By Matt Delaney, DevOp, Edmonton
There is a vast treasure trove of information hiding inside the log files on your servers, but visualizing and exploring such a large amount of textual data can be difficult. There are a few problems you must first overcome.
For starters, these log files are often distributed over many machines, so you must first aggregate them into a single location. Next, you'll need to find the information you are looking for (which can involve doing a fair bit of command-line magic), and even then it may be difficult to visualize without the aid of some graphical tools.
Logstash directly addresses these common pain points by: aggregating log files, parsing them, inserting them into a searchable database (Elastic Search), and providing a number of ways to visualize the data (Kibana).

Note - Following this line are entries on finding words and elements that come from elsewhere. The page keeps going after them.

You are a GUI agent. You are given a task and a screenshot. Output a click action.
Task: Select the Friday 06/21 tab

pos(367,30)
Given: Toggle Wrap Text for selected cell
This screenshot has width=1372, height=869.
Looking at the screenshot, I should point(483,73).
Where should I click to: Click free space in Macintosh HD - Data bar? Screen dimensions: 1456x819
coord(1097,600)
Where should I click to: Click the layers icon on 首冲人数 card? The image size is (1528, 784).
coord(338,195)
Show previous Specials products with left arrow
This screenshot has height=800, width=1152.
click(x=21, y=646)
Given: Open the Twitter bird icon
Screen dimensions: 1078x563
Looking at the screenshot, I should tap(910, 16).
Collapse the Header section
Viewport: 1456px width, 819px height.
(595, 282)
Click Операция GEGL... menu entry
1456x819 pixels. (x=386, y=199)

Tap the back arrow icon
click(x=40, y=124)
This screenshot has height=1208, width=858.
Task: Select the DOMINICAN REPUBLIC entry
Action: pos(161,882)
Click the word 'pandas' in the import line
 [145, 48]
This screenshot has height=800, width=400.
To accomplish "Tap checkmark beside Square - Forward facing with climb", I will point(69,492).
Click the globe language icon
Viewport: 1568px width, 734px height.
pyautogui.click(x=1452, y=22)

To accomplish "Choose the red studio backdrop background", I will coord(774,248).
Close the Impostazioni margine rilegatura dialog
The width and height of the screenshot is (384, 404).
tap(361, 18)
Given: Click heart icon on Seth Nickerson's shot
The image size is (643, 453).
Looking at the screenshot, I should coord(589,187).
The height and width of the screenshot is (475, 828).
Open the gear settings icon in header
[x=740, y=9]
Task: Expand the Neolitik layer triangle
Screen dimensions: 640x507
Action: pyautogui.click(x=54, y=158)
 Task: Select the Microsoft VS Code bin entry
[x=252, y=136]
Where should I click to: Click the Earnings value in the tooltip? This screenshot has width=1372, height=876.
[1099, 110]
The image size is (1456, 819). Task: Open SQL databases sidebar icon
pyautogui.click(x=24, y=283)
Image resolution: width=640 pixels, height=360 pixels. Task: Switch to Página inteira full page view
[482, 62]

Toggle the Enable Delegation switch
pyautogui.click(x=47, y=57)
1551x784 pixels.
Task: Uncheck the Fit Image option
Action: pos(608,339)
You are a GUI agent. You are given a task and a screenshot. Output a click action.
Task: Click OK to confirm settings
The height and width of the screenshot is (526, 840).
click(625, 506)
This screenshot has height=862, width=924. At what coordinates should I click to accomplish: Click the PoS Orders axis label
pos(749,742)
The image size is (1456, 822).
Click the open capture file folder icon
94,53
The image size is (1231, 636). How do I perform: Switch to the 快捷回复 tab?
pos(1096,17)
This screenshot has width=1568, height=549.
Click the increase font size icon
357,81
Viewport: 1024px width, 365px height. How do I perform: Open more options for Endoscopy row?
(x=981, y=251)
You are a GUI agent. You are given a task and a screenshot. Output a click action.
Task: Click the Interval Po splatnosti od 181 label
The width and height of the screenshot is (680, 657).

In this series of blog posts, I'll take a look at how Cybera was able to leverage Logstash to find the cause of an elusive performance issue that we experienced with our Learning Management Cloud. I'll then show how to set up logstash to monitor and analyze the log files of a number of different systems.
So without further ado, let's dive in.
In the Learning Management Cloud we run Moodle instances for a number of post-secondary institutions. Recently, we received reports of occasional slow Moodle page load times ' specifically, a few users said their quizzes were taking a long time (more than 15 seconds) to load or submit answers. Initially we had nothing more to go on than a few dates and times that people noticed the problem. A natural place to look was at the Apache access logs, so that is where we started.
The above graphs were generated using Kibana (often used as a front-end to visualize Logstash data). The left graph shows the number of Apache requests over time, the middle shows the mean response time for requests, and the right shows the mean number of bytes per request. The response time graph shows three distinct spikes, so this is a good sign that we're on the right track.
To look at only quiz related traffic, we filter out any request that does not have the word 'quiz' in the request path. This produces the following graphs over the same timeframe:
The middle graph shows the same spikes in response time, so it looks like we are on the right track. Now we need to look at what is happening just before each spike, and hopefully we will start to see a pattern.
Aside from creating nice graphs, Kibana can also show data in nice sortable tables. The table below is sorted to show requests in descending order of response time. Because there are so many requests, we narrowed the timespan to only encompass the first spike in response time and only consider POST requests (based on a hunch that anything that hits the system really hard would likely be the result of a POST request).
Sure enough, the very first request takes about 182 seconds to complete and it occurs at the very start of the first spike in response time. It is a similar story for the other two spikes ' both are preceded by a POST request to modduplicate.php. Below is a graph that we generated to show the occurrence of the load spikes, with the times of modduplicate requests tagged.
As you can see, each large spike is immediately preceded by a POST to modduplicate. It turns out that this request kicks off a database-intensive operation that created a bottleneck, slowing down all other requests that hit the database drastically. When we did a similar investigation of other spikes in response time, we found they were also preceded by similar database-intensive requests.
Now, imagine attempting to do the above analysis using typical command-line tools. Just the act of finding the exact times of the spikes in response time would have been quite difficult and time consuming, and that was only the first step in locating possible causes.
Hopefully, this gives you an idea of how powerful and time-saving Logstash can be. In my next few posts, I will go step-by-step through the process of setting up a logstash server, monitoring log files, and analyzing the data.